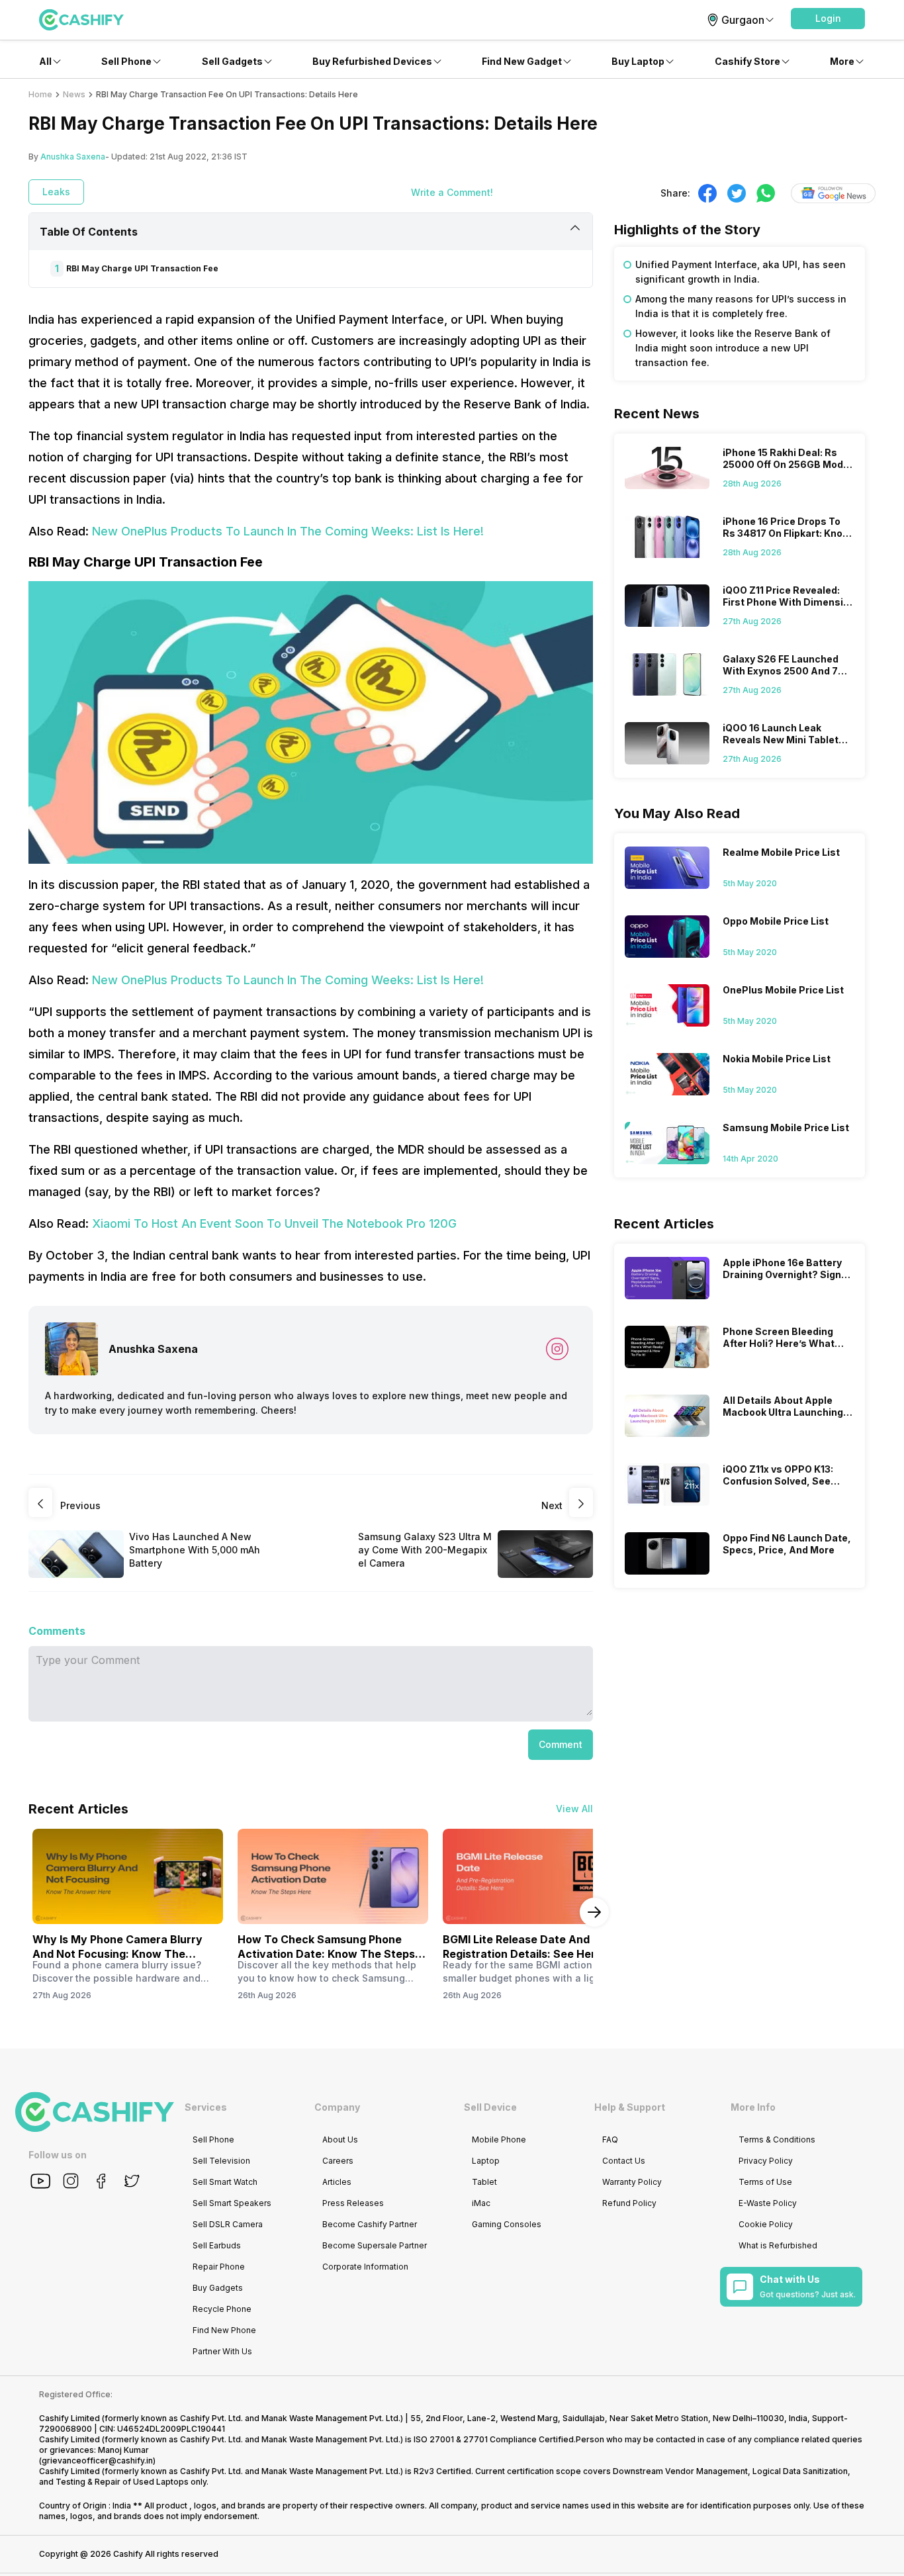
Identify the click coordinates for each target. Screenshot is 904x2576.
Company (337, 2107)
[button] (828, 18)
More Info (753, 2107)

○ ○ ○

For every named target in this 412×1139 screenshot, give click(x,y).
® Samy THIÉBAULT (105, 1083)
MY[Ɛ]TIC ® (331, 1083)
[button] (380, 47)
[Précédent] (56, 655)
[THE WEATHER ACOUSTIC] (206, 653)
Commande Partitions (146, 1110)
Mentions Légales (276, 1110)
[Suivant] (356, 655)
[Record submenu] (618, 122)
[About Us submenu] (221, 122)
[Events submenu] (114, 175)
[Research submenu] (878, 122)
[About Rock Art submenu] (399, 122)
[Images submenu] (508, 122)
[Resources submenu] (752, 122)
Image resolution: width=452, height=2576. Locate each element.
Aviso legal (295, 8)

○ ○ ○

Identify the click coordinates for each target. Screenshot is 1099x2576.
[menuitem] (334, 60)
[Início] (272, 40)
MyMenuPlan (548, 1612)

○ ○ ○

*To do*
There is a run of lines above from the one with "Screenshot is 904x2576." to the one with "More Info (753, 2107)"; print exactly that run, both ends included, and nothing else.

*Result below*
Identify the click coordinates for each target. Screenshot is 904x2576.
Company (337, 2107)
[button] (828, 18)
More Info (753, 2107)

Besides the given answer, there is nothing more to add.